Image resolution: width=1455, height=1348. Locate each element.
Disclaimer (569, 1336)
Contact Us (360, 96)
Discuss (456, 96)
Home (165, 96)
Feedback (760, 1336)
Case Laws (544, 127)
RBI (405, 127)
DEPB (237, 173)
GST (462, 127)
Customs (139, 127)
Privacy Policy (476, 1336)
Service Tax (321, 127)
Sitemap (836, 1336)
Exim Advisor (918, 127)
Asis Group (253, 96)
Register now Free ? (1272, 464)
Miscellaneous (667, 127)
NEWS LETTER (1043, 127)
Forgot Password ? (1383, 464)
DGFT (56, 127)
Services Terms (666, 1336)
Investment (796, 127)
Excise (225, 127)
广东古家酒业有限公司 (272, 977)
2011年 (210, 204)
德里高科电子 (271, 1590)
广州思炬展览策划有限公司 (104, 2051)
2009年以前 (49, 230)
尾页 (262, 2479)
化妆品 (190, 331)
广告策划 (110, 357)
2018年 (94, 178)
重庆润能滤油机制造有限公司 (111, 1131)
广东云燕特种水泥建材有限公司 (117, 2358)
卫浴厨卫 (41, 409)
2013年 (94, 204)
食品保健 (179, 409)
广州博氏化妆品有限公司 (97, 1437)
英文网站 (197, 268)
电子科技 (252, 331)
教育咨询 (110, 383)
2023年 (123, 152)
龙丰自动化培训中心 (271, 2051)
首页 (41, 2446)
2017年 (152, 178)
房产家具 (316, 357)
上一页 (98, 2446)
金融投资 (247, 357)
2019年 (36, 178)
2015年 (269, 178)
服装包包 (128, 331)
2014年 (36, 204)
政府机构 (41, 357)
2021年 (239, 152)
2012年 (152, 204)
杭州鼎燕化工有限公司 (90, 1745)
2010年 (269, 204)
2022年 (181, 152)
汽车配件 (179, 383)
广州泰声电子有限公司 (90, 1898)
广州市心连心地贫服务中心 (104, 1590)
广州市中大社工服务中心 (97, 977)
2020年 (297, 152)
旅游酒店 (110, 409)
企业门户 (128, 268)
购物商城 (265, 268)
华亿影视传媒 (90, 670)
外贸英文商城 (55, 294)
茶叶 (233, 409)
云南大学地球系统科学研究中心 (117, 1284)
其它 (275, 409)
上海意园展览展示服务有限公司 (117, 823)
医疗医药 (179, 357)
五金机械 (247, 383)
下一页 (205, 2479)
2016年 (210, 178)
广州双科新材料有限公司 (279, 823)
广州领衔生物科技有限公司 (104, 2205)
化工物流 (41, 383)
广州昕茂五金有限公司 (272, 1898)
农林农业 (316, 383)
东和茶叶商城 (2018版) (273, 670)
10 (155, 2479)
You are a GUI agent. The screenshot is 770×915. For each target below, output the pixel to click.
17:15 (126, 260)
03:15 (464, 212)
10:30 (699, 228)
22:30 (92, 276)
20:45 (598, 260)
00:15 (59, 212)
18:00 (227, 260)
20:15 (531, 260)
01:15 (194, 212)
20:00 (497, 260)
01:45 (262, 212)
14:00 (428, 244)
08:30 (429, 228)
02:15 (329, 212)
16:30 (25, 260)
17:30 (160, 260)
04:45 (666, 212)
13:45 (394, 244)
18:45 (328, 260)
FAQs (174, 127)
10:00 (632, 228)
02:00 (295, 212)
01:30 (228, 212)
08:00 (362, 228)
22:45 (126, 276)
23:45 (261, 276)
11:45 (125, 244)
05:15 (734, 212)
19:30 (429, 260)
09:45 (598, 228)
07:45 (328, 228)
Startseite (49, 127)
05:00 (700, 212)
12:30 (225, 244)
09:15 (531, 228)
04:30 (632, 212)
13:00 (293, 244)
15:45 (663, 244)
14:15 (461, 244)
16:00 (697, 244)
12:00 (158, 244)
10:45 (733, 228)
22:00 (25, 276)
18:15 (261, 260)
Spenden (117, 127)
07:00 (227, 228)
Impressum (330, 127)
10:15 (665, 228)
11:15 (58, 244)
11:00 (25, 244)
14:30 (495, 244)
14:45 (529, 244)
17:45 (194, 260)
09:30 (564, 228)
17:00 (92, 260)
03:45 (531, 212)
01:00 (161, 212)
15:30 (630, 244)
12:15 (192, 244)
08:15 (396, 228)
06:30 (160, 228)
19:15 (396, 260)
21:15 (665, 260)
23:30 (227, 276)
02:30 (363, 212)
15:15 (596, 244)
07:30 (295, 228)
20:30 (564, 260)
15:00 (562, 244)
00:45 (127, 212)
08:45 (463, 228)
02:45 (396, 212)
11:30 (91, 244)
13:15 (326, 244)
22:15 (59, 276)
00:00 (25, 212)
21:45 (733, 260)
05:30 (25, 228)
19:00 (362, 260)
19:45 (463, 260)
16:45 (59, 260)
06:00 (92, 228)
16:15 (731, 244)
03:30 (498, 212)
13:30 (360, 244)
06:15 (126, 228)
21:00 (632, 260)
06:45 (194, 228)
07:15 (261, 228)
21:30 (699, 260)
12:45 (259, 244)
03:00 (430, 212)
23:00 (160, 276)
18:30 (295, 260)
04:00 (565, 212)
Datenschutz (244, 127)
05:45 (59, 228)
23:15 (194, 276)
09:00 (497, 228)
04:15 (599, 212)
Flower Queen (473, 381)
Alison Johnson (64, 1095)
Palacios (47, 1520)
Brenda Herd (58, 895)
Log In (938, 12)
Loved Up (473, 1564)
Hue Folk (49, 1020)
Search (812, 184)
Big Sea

Given task:
Print the records above, unchanged, from the line with "德里高科电子 (271, 1590)" to the line with "2017年 (152, 178)", including both of those lines.

Complete output:
德里高科电子 (271, 1590)
广州思炬展览策划有限公司 (104, 2051)
2009年以前 (49, 230)
尾页 (262, 2479)
化妆品 (190, 331)
广告策划 (110, 357)
2018年 (94, 178)
重庆润能滤油机制造有限公司 (111, 1131)
广东云燕特种水泥建材有限公司 (117, 2358)
卫浴厨卫 (41, 409)
2013年 (94, 204)
食品保健 (179, 409)
广州博氏化妆品有限公司 (97, 1437)
英文网站 (197, 268)
电子科技 (252, 331)
教育咨询 (110, 383)
2023年 (123, 152)
龙丰自动化培训中心 (271, 2051)
首页 (41, 2446)
2017年 (152, 178)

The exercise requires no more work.